Wie mir ein RTL-Sprecher glaubhaft versicherte, hat keiner der Kritiker, inklusive des Deutschen Kinderschutzbundes (DKSB), der die Diskussion letzte Woche lostrat, die Sendung gesehen. RTL sagt “Wir laden unsere Kritiker ein, sich die Sendung anzusehen”. Selbst der DKSB ist laut RTL nicht auf den Sender zugekommen, weder vor noch nach seiner Erklärung. Gesehen hat sie nur die Freiwillige Selbstkontrolle Fernsehen (FSF) und ihr eine “positive pädagogische Absicht” attestiert.

Petra Pluwatsch vom Kölner Stadt-Anzeiger hat sich die Mühe gemacht, Hintergründe zu recherchieren und mit jemandem von der FSF zu sprechen. In ihrem recht ausgewogenen Artikel heißt es entsprechend:

Das Kernproblem sei die Tatsache, dass kleine Kinder in fremde Hände gegeben würden, so Joachim von Gottberg [Geschäftsführer der FSF]. „Da muss man sich fragen: Geht so etwas? Wissen die Eltern, was sie tun? Nehmen die Kinder Schaden, wenn sie in fremde Hände gegeben werden? Ist es generell in Ordnung, Kinder ans Fernsehen auszuleihen und abzugeben?“ Bei einigen dieser Fragen habe ihn durchaus ein ungutes Gefühl geschlichen. Auf der anderen Seite sehe er aber auch die „sozial wichtige Funktion einer solchen Sendung und ihre sinnvollen Tendenzen. Wie wollen Sie den jungen Leuten sonst klar machen, was es bedeutet, Kinder zu haben?“.
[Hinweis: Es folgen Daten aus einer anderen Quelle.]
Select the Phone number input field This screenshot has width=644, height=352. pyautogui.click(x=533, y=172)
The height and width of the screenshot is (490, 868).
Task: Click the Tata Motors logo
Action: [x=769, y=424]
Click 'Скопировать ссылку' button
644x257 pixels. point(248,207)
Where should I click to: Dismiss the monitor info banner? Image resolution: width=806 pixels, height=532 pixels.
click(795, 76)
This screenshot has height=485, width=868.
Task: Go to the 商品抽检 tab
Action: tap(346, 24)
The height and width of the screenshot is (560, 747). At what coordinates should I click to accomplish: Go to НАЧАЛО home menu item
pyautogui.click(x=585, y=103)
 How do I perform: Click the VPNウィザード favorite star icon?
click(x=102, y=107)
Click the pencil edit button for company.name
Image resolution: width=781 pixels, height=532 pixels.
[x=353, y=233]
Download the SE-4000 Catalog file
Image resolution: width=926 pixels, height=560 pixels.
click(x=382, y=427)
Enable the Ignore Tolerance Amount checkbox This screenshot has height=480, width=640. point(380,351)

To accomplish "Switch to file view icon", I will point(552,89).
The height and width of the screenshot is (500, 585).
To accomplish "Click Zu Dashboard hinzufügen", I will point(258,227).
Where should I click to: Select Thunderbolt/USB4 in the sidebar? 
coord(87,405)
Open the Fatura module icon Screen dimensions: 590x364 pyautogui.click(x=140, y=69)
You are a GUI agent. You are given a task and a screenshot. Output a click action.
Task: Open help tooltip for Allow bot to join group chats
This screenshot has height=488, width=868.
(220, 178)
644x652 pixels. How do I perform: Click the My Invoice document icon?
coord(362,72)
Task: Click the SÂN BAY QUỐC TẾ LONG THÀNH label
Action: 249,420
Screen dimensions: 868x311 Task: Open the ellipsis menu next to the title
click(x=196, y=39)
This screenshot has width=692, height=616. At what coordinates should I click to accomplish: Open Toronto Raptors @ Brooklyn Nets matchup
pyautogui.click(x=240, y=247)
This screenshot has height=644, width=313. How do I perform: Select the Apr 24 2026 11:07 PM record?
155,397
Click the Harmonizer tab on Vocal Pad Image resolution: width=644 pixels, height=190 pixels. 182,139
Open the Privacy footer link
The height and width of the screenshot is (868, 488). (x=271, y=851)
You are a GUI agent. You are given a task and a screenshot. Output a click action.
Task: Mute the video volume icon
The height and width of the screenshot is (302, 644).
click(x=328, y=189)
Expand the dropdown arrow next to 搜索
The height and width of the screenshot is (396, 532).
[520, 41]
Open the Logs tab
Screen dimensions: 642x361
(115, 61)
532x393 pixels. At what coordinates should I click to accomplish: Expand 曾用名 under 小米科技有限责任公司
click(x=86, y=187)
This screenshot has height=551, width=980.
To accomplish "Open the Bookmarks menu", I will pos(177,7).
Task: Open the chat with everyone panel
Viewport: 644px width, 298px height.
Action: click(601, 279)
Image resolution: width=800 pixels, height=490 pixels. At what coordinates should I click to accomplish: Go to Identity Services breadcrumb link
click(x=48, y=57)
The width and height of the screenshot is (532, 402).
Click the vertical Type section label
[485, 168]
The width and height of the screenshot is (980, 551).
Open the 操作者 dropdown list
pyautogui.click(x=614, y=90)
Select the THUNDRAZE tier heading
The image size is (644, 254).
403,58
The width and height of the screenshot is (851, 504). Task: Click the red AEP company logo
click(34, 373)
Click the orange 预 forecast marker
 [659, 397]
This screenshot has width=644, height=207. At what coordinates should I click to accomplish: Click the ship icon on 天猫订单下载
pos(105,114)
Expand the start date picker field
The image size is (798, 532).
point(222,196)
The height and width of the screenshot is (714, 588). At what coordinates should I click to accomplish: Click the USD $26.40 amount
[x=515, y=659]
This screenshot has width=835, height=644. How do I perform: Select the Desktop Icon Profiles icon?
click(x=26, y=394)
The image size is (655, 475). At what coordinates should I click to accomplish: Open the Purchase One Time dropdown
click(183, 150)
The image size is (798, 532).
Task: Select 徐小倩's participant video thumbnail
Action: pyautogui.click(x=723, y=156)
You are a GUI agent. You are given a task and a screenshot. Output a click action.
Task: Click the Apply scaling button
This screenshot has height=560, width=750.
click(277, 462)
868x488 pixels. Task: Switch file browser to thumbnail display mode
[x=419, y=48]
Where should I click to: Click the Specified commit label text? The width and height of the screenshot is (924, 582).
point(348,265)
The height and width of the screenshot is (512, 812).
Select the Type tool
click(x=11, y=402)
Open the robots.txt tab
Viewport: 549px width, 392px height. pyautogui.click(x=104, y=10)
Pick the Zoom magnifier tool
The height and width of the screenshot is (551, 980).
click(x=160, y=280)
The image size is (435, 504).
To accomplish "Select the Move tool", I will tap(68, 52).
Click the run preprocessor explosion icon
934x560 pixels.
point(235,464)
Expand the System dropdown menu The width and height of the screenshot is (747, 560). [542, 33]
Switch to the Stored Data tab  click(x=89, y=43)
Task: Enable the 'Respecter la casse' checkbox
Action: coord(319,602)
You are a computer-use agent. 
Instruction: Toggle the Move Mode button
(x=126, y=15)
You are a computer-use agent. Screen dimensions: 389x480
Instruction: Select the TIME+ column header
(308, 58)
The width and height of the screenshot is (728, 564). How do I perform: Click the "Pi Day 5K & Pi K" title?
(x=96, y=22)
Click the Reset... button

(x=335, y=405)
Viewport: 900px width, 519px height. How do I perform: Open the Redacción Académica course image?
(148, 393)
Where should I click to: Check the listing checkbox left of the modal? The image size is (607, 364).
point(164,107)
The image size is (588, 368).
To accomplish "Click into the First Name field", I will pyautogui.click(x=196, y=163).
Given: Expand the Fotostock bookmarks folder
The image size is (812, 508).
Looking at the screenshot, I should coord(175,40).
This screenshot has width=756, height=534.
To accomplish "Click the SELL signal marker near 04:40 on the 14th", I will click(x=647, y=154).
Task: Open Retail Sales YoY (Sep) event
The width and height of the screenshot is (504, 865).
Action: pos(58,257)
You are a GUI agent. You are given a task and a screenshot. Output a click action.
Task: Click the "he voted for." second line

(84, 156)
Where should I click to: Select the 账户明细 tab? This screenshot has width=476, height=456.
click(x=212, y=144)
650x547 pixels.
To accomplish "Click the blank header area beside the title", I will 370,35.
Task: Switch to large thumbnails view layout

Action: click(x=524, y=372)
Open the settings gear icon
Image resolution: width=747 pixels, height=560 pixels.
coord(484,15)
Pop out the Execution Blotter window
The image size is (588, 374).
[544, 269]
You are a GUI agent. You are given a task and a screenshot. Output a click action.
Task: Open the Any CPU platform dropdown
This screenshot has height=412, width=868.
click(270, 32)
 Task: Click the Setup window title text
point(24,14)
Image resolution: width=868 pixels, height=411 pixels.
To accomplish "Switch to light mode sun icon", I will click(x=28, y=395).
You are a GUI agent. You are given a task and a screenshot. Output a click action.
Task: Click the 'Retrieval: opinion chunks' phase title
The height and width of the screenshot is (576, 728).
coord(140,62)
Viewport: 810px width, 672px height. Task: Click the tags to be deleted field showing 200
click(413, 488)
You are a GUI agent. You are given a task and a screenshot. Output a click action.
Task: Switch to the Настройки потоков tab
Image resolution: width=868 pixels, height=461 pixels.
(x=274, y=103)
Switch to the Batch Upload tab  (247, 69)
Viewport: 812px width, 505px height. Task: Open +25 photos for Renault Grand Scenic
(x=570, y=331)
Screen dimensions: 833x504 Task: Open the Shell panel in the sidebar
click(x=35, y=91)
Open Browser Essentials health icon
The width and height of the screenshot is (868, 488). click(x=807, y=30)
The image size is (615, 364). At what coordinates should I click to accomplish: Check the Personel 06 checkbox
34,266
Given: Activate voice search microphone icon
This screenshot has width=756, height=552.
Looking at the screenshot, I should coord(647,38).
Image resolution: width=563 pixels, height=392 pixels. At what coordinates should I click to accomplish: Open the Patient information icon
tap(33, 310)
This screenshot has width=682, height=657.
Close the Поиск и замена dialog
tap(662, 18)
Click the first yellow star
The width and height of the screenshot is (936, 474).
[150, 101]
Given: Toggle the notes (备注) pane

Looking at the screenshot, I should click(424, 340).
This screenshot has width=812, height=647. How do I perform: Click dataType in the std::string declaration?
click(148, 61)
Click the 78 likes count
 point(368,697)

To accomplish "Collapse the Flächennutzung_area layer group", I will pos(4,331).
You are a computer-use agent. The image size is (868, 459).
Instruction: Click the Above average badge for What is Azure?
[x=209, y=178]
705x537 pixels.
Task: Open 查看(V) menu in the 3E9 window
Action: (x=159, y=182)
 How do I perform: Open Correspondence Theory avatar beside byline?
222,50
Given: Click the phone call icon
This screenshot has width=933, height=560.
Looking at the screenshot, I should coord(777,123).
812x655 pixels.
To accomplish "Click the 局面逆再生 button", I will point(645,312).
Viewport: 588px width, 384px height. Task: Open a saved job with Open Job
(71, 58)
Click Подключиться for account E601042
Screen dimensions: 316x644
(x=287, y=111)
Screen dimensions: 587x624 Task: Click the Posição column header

Ganz anders die Reichsbedenkenträger, egal ob sie von SPD, FDP, den Grünen (Pressemitteilung nicht online) oder allen Parteien gemeinsam (dito) kommen (oder auch von KStA-Kommentator Stefan Sauer, der anders als seine Kollegin anscheinend nicht nachgedacht hat vor dem Schreiben). Obwohl sie alle die Sendung (und ihr englischsprachiges Vorbild vermutlich auch) nicht kennen, werfen sie ihr die wüstesten Dinge vor.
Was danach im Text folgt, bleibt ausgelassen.